Registros guardados:
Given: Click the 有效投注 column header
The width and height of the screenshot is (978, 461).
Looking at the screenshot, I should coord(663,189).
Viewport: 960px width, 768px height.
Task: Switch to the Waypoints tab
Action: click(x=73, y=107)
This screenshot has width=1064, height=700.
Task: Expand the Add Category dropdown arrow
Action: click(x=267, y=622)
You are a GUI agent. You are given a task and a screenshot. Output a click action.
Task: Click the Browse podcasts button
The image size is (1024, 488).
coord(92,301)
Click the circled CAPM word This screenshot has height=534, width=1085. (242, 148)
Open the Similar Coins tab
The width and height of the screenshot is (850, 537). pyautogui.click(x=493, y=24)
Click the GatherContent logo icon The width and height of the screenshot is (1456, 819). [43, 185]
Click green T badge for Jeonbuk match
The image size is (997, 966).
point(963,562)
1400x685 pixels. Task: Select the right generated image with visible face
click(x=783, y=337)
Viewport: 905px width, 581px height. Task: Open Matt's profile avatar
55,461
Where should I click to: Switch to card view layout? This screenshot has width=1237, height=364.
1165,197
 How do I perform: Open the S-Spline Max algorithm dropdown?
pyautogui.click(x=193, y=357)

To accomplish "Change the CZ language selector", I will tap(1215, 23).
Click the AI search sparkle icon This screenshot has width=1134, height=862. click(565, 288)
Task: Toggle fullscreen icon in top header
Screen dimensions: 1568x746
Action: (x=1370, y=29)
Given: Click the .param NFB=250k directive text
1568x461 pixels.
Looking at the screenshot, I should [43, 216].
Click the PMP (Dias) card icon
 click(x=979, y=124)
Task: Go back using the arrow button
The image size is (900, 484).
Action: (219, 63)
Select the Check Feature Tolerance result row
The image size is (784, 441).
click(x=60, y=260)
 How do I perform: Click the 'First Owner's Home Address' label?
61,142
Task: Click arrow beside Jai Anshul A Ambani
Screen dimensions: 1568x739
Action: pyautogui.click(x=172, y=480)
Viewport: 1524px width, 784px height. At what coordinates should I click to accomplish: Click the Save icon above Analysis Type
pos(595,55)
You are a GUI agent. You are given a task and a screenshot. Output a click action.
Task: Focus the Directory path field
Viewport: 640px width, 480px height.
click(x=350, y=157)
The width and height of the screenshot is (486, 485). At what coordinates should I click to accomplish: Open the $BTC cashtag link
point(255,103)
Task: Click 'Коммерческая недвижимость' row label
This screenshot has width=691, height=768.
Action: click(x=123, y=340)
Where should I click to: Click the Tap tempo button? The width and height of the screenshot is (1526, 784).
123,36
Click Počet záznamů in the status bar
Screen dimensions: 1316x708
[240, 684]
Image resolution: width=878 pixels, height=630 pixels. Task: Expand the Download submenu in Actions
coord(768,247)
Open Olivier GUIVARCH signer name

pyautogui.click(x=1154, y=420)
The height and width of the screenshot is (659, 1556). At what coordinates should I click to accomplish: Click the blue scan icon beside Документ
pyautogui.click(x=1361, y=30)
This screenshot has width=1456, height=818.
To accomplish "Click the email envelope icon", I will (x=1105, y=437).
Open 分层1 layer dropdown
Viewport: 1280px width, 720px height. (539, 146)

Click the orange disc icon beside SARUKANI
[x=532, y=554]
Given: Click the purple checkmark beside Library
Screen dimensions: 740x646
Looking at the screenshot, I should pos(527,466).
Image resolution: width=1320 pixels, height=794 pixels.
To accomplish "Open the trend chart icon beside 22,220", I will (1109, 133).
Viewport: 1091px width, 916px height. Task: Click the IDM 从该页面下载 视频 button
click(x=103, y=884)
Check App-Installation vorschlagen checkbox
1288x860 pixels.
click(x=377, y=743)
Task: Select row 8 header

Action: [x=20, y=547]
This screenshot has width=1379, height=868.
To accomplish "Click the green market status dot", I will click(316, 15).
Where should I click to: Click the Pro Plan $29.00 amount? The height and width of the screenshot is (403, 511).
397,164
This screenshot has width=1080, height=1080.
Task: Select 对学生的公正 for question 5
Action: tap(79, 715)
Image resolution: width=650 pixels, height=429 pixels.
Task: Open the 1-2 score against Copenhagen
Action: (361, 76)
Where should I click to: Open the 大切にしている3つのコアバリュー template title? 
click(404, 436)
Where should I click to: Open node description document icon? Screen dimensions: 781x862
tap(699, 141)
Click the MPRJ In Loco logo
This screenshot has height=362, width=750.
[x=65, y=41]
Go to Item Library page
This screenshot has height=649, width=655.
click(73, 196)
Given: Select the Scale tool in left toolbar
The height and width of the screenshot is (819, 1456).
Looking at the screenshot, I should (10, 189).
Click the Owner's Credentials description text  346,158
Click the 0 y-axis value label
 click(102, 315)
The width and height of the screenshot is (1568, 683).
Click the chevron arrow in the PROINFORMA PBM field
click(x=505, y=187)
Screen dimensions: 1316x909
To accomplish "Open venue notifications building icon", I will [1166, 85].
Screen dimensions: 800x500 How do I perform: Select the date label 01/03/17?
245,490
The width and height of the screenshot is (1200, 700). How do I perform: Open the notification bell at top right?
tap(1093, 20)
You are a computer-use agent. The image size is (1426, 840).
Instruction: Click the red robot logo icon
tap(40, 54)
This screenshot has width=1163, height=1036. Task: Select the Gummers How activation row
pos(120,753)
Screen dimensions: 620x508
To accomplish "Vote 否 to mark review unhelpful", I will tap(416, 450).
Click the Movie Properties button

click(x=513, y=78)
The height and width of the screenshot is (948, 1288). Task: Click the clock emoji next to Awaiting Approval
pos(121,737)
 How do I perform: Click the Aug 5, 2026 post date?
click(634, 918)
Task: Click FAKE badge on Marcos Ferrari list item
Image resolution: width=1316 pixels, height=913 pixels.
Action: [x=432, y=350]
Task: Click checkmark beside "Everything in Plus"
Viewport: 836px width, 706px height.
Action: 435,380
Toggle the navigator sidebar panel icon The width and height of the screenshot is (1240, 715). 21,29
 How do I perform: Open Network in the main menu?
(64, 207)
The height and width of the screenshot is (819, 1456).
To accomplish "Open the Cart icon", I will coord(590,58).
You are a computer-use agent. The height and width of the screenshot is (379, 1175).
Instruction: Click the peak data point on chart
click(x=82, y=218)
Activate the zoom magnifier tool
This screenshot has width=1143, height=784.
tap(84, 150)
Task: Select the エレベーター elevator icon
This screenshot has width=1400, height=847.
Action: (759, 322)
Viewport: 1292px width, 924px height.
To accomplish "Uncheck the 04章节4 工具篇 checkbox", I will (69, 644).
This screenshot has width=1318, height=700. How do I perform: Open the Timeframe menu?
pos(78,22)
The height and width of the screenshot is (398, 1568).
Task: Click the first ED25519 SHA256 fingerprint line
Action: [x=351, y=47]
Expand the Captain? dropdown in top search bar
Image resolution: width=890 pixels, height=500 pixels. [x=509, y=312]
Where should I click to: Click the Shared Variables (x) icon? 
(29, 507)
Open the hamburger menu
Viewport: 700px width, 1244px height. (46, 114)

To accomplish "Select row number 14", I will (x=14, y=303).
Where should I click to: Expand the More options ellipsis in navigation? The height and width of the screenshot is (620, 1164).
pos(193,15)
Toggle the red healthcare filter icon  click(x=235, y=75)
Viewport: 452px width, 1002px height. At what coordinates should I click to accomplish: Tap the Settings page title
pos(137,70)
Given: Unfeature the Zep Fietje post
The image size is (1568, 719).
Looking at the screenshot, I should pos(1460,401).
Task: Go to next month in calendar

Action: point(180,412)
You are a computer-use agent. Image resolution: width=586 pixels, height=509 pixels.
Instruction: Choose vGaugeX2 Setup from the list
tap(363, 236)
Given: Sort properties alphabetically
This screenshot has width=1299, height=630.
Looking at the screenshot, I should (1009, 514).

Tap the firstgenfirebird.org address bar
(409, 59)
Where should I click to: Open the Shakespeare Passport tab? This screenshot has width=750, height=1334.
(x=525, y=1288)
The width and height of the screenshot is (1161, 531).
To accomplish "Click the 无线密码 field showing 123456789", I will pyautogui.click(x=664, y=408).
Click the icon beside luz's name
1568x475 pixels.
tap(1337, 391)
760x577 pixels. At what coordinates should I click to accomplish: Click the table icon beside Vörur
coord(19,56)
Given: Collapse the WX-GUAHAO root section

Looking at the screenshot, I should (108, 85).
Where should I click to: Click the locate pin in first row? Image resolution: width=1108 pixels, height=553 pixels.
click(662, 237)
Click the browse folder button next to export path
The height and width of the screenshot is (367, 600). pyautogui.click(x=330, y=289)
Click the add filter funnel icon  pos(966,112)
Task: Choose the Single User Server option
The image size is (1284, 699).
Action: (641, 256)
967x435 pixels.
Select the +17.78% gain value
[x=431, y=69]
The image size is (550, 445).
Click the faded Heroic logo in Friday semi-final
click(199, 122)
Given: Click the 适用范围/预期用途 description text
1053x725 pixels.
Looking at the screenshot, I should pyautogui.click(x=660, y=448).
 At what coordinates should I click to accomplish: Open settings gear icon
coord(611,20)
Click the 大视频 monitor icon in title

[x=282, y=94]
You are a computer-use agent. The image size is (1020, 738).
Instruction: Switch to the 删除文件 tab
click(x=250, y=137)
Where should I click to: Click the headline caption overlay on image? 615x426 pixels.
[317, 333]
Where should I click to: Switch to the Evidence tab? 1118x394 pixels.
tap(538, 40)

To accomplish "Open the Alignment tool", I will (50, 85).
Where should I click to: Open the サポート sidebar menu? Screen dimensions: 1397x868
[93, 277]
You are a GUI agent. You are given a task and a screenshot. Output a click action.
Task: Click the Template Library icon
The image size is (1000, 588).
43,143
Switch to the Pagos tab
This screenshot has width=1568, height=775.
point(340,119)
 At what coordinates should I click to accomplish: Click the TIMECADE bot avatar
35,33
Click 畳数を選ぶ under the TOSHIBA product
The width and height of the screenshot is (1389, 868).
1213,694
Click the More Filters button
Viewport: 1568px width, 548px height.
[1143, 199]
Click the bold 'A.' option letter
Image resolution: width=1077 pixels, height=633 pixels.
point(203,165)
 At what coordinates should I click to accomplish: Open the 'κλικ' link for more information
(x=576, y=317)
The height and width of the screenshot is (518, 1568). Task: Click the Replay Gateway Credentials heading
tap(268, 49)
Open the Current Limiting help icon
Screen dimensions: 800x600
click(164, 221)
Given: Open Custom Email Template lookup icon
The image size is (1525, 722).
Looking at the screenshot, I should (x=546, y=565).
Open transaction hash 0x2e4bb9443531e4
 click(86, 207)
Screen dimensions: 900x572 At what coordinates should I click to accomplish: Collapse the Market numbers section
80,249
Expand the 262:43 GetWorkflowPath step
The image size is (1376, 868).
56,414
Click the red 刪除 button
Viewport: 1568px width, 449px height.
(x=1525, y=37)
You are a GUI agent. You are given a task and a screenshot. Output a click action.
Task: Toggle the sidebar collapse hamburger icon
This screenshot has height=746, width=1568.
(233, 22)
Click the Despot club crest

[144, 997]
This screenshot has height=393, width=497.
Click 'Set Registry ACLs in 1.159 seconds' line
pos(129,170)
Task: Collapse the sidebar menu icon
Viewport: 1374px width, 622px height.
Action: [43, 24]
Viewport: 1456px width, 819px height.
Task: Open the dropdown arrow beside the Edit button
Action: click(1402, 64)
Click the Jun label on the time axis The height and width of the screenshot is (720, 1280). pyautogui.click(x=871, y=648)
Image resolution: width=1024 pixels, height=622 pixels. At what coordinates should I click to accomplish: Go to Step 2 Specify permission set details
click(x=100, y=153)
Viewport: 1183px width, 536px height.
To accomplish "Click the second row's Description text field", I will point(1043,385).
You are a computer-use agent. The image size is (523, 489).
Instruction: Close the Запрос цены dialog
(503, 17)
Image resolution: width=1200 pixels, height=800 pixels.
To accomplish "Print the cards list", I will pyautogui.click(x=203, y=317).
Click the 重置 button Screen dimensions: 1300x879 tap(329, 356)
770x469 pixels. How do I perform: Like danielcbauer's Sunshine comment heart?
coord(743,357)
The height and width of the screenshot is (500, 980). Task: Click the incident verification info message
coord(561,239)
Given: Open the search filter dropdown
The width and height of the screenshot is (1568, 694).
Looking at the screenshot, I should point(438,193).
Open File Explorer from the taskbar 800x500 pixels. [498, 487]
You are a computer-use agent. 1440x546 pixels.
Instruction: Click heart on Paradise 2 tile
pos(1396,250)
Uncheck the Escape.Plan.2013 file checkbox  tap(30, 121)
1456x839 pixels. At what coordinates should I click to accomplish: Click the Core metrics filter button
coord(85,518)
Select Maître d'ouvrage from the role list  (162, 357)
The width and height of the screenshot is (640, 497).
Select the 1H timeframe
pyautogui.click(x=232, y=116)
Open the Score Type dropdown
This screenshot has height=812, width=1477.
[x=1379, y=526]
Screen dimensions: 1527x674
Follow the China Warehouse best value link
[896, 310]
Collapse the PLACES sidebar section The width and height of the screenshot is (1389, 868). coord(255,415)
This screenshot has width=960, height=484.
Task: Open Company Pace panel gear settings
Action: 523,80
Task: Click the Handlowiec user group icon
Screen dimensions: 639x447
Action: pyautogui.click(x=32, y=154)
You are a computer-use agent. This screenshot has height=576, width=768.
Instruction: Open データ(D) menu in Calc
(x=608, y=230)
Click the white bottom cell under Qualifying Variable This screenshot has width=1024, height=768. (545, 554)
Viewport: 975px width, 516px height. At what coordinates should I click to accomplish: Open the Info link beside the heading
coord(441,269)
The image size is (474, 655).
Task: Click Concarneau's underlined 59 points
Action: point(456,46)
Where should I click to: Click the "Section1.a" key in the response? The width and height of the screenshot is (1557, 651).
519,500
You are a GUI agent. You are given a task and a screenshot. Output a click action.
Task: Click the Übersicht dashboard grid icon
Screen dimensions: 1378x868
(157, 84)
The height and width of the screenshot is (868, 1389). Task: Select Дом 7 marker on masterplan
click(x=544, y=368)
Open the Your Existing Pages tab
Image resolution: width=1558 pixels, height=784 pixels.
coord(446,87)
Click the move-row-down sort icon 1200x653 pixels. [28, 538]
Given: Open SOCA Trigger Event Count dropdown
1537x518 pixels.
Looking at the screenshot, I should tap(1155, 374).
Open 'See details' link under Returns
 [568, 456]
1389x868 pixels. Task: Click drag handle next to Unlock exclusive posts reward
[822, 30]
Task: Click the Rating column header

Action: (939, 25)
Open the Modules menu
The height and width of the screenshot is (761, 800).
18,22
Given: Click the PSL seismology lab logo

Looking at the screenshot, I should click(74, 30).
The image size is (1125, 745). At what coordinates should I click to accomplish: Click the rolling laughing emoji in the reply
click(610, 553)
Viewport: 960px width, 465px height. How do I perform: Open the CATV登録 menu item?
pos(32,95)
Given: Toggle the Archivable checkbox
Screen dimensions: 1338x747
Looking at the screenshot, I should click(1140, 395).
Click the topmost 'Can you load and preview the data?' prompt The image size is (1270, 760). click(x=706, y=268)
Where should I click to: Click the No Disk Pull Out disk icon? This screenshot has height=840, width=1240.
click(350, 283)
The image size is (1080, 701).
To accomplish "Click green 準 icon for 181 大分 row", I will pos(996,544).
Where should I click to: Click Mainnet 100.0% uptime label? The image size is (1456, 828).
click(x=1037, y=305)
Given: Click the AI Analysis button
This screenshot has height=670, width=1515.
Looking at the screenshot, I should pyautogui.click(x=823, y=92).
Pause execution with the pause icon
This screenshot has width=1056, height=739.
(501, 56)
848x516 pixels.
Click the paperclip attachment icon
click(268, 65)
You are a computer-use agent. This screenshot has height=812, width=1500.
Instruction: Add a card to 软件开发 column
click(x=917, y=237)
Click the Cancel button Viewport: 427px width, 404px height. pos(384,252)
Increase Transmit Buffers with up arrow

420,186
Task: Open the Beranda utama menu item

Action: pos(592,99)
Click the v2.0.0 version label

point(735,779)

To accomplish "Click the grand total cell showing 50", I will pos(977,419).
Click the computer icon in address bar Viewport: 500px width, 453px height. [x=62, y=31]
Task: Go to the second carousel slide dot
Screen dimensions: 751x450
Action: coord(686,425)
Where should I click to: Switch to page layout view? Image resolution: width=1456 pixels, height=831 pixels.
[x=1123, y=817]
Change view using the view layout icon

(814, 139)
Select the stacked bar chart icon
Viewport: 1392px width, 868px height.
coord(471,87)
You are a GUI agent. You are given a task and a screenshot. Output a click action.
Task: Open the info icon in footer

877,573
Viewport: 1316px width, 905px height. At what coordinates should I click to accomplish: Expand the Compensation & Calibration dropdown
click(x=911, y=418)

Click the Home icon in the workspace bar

Enunciado de la tarea: Expresa como lista numerada las líneas del listado que van desde su comienzo hasta la línea que contiene "Action: click(x=73, y=107)", ambas incluidas. Omite las líneas en blanco.

Respuesta:
1. Given: Click the 有效投注 column header
2. The width and height of the screenshot is (978, 461).
3. Looking at the screenshot, I should coord(663,189).
4. Viewport: 960px width, 768px height.
5. Task: Switch to the Waypoints tab
6. Action: click(x=73, y=107)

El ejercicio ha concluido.